Energy-dependent endocytosis is responsible for drug transcorneal penetration following the instillation of ophthalmic formulations containing indomethacin nanoparticles

Purpose: We previously found that ophthalmic formulations containing nanoparticles prepared by a bead mill method lead to an increase in bioavailability in comparison with traditional formulations (solution type). However, the transcorneal penetration pathway for ophthalmic formulations has not been explained yet. In this study, we investigated the mechanism of transcorneal penetration in the application of ophthalmic formulations containing indomethacin nanoparticles (IMC-NPs).
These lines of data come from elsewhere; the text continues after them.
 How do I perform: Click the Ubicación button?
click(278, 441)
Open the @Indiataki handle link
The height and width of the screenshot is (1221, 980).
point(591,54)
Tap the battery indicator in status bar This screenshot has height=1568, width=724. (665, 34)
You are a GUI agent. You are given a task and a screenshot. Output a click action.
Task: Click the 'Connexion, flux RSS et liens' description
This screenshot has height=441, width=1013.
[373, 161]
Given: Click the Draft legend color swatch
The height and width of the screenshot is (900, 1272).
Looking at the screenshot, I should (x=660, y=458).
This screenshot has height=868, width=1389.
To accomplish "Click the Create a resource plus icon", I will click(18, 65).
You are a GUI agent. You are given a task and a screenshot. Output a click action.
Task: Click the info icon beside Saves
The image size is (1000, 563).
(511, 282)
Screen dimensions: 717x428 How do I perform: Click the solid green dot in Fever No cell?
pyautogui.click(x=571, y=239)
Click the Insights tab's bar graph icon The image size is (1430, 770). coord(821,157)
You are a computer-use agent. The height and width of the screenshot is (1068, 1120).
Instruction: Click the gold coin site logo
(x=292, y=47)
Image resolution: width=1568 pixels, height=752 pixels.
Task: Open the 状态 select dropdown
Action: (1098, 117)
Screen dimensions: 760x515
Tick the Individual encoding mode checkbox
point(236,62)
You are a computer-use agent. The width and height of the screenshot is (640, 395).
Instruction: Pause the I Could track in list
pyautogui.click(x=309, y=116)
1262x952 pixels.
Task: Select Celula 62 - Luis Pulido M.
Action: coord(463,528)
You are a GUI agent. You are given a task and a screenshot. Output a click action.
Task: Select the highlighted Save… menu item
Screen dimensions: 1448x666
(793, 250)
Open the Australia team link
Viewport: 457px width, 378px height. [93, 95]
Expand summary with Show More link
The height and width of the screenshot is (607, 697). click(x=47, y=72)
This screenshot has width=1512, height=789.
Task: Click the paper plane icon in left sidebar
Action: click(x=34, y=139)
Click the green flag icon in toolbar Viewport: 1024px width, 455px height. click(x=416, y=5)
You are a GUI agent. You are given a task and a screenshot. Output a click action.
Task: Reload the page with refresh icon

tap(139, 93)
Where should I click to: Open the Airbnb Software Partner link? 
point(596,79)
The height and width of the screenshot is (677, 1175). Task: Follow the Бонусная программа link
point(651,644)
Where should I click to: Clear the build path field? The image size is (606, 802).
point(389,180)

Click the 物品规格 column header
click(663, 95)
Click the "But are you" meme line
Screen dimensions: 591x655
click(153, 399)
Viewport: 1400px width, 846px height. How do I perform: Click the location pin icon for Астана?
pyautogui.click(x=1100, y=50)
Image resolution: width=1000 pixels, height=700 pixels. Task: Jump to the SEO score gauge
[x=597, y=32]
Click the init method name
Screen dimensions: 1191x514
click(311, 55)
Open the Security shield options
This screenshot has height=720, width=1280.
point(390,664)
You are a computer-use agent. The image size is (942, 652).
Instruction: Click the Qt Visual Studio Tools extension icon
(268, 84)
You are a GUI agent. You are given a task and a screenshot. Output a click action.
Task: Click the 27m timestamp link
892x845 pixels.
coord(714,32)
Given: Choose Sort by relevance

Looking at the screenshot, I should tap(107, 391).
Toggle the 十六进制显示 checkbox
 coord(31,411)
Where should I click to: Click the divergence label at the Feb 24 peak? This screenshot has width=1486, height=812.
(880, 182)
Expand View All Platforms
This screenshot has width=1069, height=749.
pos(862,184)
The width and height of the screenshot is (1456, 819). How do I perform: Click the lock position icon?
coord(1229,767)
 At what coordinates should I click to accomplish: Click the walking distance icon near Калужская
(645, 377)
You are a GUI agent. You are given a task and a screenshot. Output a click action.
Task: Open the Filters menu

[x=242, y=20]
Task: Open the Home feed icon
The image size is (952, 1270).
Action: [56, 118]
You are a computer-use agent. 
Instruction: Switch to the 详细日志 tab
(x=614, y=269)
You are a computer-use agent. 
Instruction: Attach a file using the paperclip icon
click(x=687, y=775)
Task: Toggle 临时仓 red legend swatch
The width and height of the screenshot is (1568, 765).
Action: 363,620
Materials and methods: IMC-NPs was prepared by the bead mill method. For the analysis of energy-dependent endocytosis, corneal epithelial (HCE-T) cell monolayers and removed rabbit cornea were thermoregulated at 4°C, where energy-dependent endocytosis is inhibited. In addition, for the analysis of different endocytosis pathways using pharmacological inhibitors, inhibitors of caveolae-mediated endocytosis (54 µM nystatin), clathrin-mediated endocytosis (40 µM dynasore), macropinocytosis (2 µM rottlerin) or phagocytosis (10 µM cytochalasin D) were used. Results: The ophthalmic formulations containing 35–200 nm sized indomethacin nanoparticles were prepared by treatment with a bead mill, and no aggregation or degradation of indomethacin was observed in IMC-NPs. The transcorneal penetration of indomethacin was significantly decreased by the combination of nystatin, dynasore and rottlerin, and the decreased penetration levels were similar to those at 4°C in HCE-T cell monolayers and rabbit cornea. In the in vivo experiments using rabbits, dynasore and rottlerin tended to decrease the transcorneal penetration of indomethacin (area under the drug concentration – time curve in the aqueous humor [AUC _AH ]), and the AUC _AH in the nystatin-treated rabbit was significantly lower than that in non-treatment group. In addition, the AUC _AH in rabbit corneas undergoing multi-treatment was obviously lower than that in rabbit corneas treated with each individual endocytosis inhibitor. Conclusion: We found that three energy-dependent endocytosis pathways (clathrin-dependent endocytosis, caveolae-dependent endocytosis and macropinocytosis) are related to the transcorneal penetration of indomethacin nanoparticles. In particular, the caveolae-dependent endocytosis is strongly involved.